┏━━

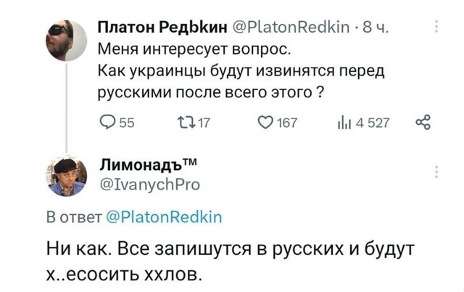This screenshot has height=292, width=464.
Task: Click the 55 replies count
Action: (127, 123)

┗━━
┏━━

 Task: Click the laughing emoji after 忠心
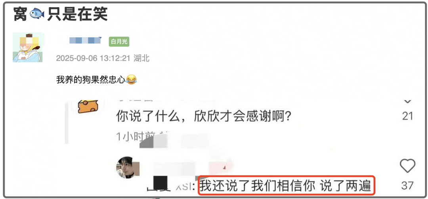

┗━━
┏━━

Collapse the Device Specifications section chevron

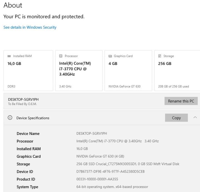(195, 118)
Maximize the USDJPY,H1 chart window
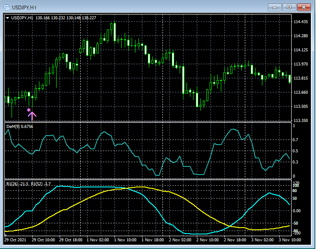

┗━━

The task => Using the entries above, reproduce word for word only the lines from the one that contains "Collapse the Device" to the one that contains "Maximize the USDJPY,H1 chart window", both ends included, and drop every picture.

Answer for this exercise =>
Collapse the Device Specifications section chevron

(195, 118)
Maximize the USDJPY,H1 chart window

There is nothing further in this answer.